Image of Professor Morales Honor Presentation

Although the students in Angel Morales’ acting courses can no longer engage in person due to the COVID-19 pandemic, the metaphorical show has gone on!  
Since pivoting to distance education model in March, Morales, Professor of Theater, has leveraged social media and streaming services to connect his students with their classmates and the theater experience. For his Acting 1 course, he had students record and share unlisted YouTube videos of their monologues in lieu of giving in-person performances. Morales then collected the links and shared them on Blackboard for the class to watch and post comments following academic guidelines.  
The class also watched and critiqued the plays “American Son” and “Pipeline” using Netflix and BroadwayHD, respectively. 
The virtual stage has also been extended to Morales’ honors acting class in which students have been working on the Performing Arts Legacy Project in collaboration with the Actors Fund and the Research Center for Arts and Culture to document senior performers’ careers. The semester-long honors assignment will culminate on Thursday, May 7, with an oral history presentation conducted via Zoom. 
While the semester did not unfold as Morales had originally planned, he and his students have made the most of the experience and embraced the new learning opportunities it has presented—some of which may be replicated in the future. 
"Although learning the art of stage acting remotely has been a challenge, we could still come up with creative ways to make certain students gained some insight and hands-on experience, this time performing for the camera,” shared Morales. “Theater teachers around the world have united through different platforms to share their best practices and realize how impactful and beneficial technology can be. While some of my students expressed their frustration with not being able to translate their ideas to the stage in the second half of the semester, others found that performing for the camera was less frightening. I look forward to implementing more ideas for online theater teaching this summer and fall."

WHAT IS REQUIRED:
Reproduce the part of the article on Professor Morales' remote acting courses between "Since pivoting to" and "following academic guidelines.", inclusive. The entries stand apart from the article and are separate material.

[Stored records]

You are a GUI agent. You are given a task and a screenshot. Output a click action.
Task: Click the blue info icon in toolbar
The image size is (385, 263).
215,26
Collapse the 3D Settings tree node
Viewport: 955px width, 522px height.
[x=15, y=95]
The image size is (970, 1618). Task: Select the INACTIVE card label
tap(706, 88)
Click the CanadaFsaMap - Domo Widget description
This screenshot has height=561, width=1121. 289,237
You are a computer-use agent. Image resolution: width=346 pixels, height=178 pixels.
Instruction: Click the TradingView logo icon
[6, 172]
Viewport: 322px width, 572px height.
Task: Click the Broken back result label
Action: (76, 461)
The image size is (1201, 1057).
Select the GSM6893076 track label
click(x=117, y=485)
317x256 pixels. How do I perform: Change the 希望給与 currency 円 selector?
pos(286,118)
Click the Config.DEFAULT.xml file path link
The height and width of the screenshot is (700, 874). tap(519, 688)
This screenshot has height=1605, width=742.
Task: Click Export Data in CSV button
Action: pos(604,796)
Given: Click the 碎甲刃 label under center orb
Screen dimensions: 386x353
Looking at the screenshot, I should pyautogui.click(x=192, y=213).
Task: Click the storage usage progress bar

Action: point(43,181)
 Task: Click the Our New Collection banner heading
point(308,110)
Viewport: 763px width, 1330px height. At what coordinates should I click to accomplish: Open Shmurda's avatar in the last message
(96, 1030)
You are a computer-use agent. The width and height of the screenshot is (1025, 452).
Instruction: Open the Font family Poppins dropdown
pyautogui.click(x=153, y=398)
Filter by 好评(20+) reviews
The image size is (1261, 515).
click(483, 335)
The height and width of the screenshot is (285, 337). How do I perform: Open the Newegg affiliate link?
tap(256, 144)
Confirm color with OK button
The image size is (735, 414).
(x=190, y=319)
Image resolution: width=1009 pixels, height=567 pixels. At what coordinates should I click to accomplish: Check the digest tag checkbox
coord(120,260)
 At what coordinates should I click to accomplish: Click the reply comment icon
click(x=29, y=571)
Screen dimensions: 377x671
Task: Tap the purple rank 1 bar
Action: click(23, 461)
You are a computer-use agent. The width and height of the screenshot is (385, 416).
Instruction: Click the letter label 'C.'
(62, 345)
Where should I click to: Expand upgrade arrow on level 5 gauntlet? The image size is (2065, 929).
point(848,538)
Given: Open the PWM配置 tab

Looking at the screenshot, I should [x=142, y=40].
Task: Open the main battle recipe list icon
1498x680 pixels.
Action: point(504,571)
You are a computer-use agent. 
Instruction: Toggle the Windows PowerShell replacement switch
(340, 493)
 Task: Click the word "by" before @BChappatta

ANSWER AREA:
Since pivoting to distance education model in March, Morales, Professor of Theater, has leveraged social media and streaming services to connect his students with their classmates and the theater experience. For his Acting 1 course, he had students record and share unlisted YouTube videos of their monologues in lieu of giving in-person performances. Morales then collected the links and shared them on Blackboard for the class to watch and post comments following academic guidelines.